In Pell City, Mayor Bill Hereford and the City Council are willing to take a chance on backing a new hospital in their community. And their vision could set a forward path for where Pell City heads from here.

St. Vincent’s St. Clair Hospital needs to become a new facility, acting as a catalyst for growth and operating as a boon to health care in the region. The old and aging hospital the county has now is not keeping pace with the growth of Alabama’s fastest growing county. And the need for change is obvious.

Leaders have envisioned a development north of Interstate 20 near the Jefferson State Community College campus that would include the new hospital, a state Veterans Nursing Home and an expansion of the college’s nursing program.

That vision is a sound one, but it requires more than verbal support. That’s why the mayor and council are stepping up their support in the form of $3 million over the next 20 years to help subsidize the new hospital, which is predicted to operate at an annual deficit for its first 20 years.

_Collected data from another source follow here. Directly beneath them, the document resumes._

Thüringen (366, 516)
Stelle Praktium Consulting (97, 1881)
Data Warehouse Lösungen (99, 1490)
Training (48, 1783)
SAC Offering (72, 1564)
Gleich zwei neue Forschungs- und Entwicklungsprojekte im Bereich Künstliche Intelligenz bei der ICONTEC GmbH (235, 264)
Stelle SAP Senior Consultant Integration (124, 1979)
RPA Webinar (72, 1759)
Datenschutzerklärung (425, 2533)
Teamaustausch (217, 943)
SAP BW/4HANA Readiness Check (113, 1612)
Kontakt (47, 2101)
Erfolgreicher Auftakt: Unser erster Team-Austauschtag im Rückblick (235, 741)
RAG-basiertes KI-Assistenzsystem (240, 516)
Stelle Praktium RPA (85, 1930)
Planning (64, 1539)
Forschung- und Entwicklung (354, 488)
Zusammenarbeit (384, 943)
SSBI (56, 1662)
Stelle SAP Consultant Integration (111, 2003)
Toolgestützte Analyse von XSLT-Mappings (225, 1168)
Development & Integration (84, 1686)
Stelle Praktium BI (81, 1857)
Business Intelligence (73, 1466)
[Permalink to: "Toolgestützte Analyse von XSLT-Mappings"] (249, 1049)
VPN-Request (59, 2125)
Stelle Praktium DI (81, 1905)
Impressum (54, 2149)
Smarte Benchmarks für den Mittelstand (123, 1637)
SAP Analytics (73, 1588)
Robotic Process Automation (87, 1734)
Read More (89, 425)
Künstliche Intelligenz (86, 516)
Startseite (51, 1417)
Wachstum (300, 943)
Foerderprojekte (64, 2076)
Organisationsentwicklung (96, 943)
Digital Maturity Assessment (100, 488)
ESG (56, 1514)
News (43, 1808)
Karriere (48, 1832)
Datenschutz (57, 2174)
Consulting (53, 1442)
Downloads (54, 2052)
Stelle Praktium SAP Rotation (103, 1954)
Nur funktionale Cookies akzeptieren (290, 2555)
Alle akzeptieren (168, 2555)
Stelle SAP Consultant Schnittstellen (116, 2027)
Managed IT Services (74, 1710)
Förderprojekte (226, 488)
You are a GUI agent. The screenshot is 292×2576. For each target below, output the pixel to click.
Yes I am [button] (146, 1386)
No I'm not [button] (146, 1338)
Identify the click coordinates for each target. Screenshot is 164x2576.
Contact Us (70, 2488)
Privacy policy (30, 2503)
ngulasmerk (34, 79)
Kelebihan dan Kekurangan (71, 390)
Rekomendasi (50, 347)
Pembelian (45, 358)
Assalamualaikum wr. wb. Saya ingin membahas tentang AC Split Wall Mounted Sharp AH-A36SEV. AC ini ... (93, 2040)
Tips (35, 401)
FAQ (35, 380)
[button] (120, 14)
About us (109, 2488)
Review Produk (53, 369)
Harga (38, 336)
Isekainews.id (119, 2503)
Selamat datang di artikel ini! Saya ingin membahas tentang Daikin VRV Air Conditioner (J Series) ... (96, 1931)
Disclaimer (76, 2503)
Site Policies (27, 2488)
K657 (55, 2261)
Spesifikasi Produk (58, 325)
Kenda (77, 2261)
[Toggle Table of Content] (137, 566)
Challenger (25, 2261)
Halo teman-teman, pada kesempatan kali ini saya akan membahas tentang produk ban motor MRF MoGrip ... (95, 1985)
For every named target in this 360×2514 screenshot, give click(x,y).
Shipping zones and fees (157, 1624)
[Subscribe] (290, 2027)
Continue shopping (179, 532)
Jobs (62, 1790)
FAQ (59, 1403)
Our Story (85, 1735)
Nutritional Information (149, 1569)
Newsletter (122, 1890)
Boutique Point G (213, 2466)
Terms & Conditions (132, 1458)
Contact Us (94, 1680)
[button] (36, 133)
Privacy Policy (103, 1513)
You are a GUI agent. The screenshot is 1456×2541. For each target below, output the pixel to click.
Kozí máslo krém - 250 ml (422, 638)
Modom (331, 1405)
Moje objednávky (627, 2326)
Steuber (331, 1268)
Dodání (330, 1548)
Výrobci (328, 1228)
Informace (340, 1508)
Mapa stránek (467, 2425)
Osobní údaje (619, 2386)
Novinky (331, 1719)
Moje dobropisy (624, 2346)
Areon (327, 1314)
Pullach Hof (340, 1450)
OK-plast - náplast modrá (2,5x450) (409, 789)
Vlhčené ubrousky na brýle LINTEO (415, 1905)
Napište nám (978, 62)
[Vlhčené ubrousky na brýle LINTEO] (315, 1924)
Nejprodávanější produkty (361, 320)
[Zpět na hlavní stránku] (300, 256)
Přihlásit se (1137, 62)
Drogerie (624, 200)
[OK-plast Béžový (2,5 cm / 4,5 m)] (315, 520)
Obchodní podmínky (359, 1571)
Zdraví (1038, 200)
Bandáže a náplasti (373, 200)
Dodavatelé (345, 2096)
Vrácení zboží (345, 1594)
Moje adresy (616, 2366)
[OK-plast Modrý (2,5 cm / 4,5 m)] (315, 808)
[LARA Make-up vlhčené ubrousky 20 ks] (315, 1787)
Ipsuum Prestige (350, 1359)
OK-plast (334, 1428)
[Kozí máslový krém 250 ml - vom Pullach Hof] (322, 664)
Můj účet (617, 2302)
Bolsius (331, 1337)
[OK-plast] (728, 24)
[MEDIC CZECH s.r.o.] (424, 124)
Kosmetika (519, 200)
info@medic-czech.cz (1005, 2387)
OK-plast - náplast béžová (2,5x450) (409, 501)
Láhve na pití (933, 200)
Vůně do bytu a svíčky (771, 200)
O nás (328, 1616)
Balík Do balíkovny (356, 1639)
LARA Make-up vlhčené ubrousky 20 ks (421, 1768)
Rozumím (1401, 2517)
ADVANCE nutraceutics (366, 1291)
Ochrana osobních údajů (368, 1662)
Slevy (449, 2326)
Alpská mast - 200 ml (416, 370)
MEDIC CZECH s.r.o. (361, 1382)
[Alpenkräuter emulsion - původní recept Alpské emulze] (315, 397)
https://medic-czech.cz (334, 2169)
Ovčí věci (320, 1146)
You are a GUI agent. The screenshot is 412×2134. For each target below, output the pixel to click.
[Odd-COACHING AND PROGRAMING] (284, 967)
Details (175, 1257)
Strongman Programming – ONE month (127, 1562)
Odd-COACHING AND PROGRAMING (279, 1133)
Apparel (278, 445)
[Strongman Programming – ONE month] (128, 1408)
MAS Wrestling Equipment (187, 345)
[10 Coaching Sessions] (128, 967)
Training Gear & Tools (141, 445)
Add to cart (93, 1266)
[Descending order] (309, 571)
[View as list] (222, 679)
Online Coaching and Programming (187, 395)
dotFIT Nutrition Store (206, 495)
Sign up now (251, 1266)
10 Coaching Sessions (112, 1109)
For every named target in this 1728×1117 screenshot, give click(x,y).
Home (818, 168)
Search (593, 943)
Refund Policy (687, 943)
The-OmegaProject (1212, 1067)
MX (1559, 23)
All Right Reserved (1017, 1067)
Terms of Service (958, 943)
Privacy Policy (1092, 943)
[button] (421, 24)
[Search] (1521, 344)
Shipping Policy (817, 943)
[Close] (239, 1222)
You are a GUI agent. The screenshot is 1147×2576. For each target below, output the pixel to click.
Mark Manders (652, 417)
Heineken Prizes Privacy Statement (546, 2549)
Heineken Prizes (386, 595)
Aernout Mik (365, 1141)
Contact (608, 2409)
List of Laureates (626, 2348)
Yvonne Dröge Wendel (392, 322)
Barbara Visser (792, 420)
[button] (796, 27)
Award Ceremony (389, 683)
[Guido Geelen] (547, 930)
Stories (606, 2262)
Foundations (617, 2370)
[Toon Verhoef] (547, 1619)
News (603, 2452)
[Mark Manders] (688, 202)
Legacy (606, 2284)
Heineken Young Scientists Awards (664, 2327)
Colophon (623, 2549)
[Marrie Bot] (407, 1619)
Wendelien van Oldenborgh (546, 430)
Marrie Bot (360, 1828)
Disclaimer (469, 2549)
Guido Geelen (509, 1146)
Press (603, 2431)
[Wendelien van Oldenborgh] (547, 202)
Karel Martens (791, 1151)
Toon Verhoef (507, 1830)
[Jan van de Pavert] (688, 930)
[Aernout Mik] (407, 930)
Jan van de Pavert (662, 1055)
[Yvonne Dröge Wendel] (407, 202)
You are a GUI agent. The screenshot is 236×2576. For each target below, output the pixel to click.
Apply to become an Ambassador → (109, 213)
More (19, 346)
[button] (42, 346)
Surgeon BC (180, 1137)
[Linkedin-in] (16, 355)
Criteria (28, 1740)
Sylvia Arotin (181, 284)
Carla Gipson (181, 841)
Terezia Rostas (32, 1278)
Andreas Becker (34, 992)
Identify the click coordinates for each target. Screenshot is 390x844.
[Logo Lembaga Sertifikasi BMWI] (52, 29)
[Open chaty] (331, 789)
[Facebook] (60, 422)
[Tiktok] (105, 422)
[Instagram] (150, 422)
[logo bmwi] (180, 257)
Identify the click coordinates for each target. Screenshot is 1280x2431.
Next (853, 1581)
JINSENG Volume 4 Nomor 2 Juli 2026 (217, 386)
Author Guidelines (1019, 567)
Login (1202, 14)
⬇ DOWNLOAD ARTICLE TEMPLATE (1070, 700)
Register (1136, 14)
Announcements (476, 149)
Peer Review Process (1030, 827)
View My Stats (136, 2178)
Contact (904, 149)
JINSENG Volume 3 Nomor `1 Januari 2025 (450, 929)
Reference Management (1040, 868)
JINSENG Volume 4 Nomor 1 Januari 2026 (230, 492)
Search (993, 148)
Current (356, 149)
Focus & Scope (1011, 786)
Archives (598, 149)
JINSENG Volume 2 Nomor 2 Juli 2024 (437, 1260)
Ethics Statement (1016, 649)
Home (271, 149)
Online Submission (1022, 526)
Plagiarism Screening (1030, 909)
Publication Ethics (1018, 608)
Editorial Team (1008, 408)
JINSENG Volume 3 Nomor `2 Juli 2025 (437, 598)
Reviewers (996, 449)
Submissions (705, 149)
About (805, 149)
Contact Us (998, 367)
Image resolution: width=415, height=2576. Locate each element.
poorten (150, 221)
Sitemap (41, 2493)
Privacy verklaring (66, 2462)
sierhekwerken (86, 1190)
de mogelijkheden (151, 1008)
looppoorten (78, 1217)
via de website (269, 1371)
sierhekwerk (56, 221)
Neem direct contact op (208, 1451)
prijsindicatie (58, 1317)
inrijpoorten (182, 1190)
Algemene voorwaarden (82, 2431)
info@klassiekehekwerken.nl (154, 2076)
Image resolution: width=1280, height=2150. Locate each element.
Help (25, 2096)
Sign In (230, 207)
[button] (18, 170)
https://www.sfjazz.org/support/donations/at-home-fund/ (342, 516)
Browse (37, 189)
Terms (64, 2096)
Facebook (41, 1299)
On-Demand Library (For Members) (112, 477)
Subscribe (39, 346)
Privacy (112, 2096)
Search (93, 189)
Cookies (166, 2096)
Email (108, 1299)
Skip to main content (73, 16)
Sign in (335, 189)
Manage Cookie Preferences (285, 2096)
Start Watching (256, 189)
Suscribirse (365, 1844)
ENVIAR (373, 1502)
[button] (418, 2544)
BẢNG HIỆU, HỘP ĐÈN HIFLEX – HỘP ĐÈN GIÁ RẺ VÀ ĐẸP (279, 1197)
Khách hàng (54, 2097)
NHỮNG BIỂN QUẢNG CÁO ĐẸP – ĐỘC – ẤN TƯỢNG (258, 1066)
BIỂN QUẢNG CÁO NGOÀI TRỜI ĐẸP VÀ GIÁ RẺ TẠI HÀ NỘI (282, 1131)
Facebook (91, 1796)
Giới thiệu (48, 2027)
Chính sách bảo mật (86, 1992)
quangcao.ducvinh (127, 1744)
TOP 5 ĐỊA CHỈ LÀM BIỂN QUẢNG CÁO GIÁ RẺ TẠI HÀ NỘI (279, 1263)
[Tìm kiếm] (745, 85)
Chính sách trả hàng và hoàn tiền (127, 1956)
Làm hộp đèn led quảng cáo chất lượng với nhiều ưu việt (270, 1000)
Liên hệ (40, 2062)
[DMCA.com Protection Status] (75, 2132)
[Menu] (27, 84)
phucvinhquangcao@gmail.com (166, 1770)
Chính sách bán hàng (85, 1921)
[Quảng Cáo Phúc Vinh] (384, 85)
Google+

In exchange, the city gets half ownership in the present structure along with St. Clair County at one half, and the projects planned now will be able to move ahead toward creation of 300 jobs.

This is not an easy decision for the mayor and council to make, obligating their administration and future administrations to that kind of financial commitment. But they were not elected to do the easy thing, they were elected to make the tough decisions that move the community forward.

This plan has merit. And we hope that citizens see the value in taking this challenge and turning it into an opportunity, just like the recruitment of Honda, Bass Pro Shops and the Grand River Project.

They have the ability and potential to change the face of this region for the better. But leaders have to be willing to take the chance.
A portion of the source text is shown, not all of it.